Excerpt from the book "Scale: The Universal Laws of Life, Growth, and Death in Organisms, Cities, Companies" by Geoffrey West.
Published by Penguin Books, 2017.
pages 108-110
To varying degrees, all theories and models are incomplete. They need to be continually tested and challenged by increasingly accurate experiments and observational data over wider and wider domains and the theory modified or extended accordingly. This is an essential ingredient in the scientific method. Indeed, understanding the boundaries of their applicability, the limits to their predictive power, and the ongoing search for exceptions, violations, and failures has provoked even deeper questions and challenges, stimulating the continued progress of science and the unfolding of new ideas, techniques, and concepts.
A major challenge in constructing theories and models is to identify the important quantities that capture the essential dynamics at each organizational level of a system. For instance, in thinking about the solar system, the masses of the planets and the sun are clearly of central importance in determining the motion of the planets, but their color (Mars red, the Earth mottled blue, venus white, etc.) is irrelevant: the color of the planets is irrelevant for calculating the details of their motion. Similarly, we don't need to know the color of the satellites that allow us to communicate on our cell phones when calculating their detailed motion.
However, this is clearly a scale-dependent statement in that if we look at the Earth from a very close distance of, say, just a few miles above its surface rather than from millions of miles away in space, then what was perceived as its color is now revealed as a manifestation of the huge diversity of the Earth's surface phenomena, which include everything from mountains and rivers to lions, oceans, cities, forests, and us. So what was irrelevant at one scale can become dominant at another. The challenge at every level of observation is to abstract the important variables that determine the dominant behavior of the system.
Physicists have coined a concept to help formalize a first step in this approach, which they call a "toy model”. The strategy is to simplify a complicated system by abstracting its essential components, represented by a small number of dominant variables, from which its leading behavior can be determined. A classic example is the idea first proposed in the nineteenth century that gases are composed of molecules, viewed as hard little billiard balls, that are rapidly moving and colliding with one another and whose collisions with the surface of a container are the origin of what we identify as pressure. What we call temperature is similarly identified as the average kinetic energy of the molecules. This was a highly simplified model which in detail is not strictly correct, though it captured and explained for the first time the essential macroscopic coarse-grained features of gases, such as their pressure, temperature, heat conductivity, and viscosity. As such, it provided the point of departure for developing our modern, significantly more detailed and precise understanding not only of gases, but of liquids and materials, by refining the basic model and ultimately incorporating the sophistication of quantum mechanics.

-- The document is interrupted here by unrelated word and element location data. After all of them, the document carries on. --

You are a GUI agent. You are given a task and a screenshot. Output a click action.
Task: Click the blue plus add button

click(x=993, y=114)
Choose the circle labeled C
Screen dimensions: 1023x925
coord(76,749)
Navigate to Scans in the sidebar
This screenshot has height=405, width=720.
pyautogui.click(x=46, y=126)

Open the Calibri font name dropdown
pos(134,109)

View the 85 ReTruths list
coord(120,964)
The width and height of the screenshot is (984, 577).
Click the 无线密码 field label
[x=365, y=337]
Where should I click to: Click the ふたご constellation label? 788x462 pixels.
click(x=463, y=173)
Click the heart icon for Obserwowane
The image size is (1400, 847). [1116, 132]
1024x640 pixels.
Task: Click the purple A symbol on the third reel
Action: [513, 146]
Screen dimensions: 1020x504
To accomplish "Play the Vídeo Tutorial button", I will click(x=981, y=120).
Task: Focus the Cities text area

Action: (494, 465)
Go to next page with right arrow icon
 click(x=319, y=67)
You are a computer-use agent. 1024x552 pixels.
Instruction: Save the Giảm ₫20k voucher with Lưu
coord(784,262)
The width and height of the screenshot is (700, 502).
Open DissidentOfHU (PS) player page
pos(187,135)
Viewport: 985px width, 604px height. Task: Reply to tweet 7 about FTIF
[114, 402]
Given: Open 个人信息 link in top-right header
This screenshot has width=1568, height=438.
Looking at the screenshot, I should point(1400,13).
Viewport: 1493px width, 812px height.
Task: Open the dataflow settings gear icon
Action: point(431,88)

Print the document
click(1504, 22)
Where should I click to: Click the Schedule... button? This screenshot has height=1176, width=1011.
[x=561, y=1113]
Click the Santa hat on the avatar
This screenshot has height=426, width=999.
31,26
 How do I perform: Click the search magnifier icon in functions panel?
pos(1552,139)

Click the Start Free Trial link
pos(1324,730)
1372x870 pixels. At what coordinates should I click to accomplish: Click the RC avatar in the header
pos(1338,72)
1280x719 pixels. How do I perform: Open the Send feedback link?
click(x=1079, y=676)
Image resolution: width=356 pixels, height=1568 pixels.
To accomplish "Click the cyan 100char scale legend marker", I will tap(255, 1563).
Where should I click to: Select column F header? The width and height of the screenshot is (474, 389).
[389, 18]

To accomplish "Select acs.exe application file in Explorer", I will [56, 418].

This simplified toy model, which played a seminal role in the development of modern physics, is called the "kinetic theory of gases" and was first proposed independently by two of the greatest physicists of all time: James Clerk Maxwell, who unified electricity and magnetism into electromagnetism, thereby revolutionizing the world with his prediction of electromagnetic waves, and Ludwig Boltzmann, who brought us statistical physics and the microscopic understanding of entropy.
A concept related to the idea of a toy model is that of a "zeroth order" approximation of a theory, in which simplifying assumptions are similarly made in order to give a rough approximation of the exact result. It is usually employed in a quantitative context as, for example, in the statement that "a zeroth order estimate for the population of the Chicago metropolitan area in 2013 is l0 million people." Upon learning a little more about Chicago, one might make what could be called a "first order" estimate of its population of 9.5 million, which is more precise and closer to the actual number (whose precise value from census data is 9,537,289). One could imagine that after more detailed investigation,an even better estimate would yield 9.54 million, which would be called a "second order" estimate. You get the idea: each succeeding "order" represents a refinement, an improved approximation, or a finer resolution that converges to the exact result based on more detailed investigation and analysis. In what follows, I shall be using the terms "coarse-grained" and "zeroth order" interchangeably.
This was the philosophical framework that Jim, Brian and I were exploring when we embarked on our collaboration. Could we first construct a coarse grained zeroth order theory for understanding the plethora of quarter-power allometric scaling relations based on generic underlying principles that would capture the essential features of organisms? And could we then use it as a point of departure for quantitatively deriving more refined predictions,the higher order corrections, for understanding the dominant behavior of real biological systems?
I later learned that compared with the majority of biologists, Jim and Brian were the exception rather than the rule in appreciating this approach. Despite some of the seminal contributions that physics and physicists have made to biology, a prime example being the unraveling of the structure of DNA, many biologists appear to retain a general suspicion and lack of appreciation of theory and mathematical reasoning.